» **Data records**
○ ○ ○ ○ ○

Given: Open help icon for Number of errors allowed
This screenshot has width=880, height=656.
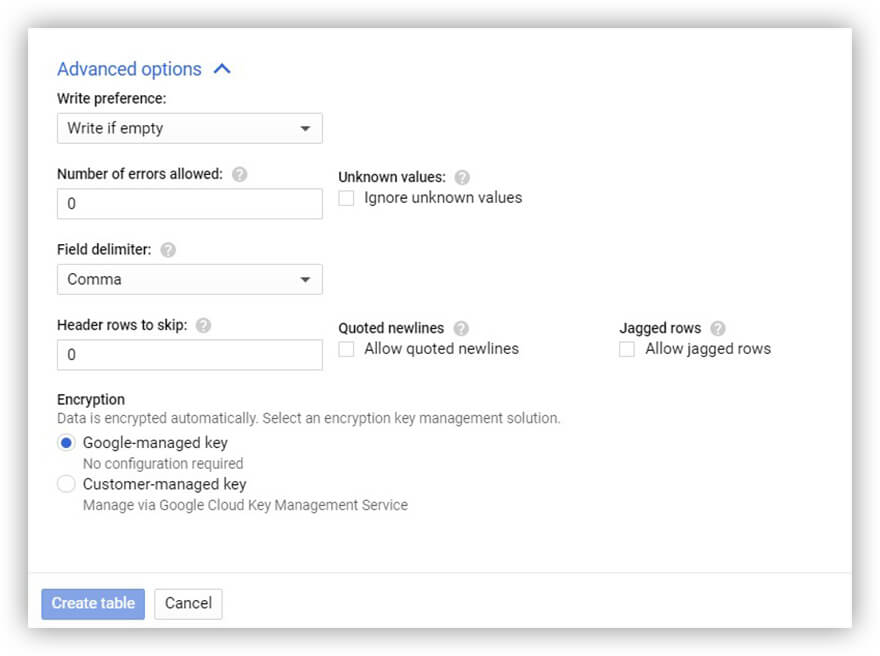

○ ○ ○ ○ ○

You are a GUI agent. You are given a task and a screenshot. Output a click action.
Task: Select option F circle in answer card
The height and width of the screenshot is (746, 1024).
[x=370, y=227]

○ ○ ○ ○ ○

» **Instruction**
Can you give the data from the line with "You are a GUI" to the line with "[x=370, y=227]" as a two-column CSV with the headers ask and response, one row per item, each field quoted and with its line breaks turned into spaces?

» **Written response**
ask,response
"You are a GUI agent. You are given a task and a screenshot. Output a click action. Task: Select option F circle in answer card The height and width of the screenshot is (746, 1024).","[x=370, y=227]"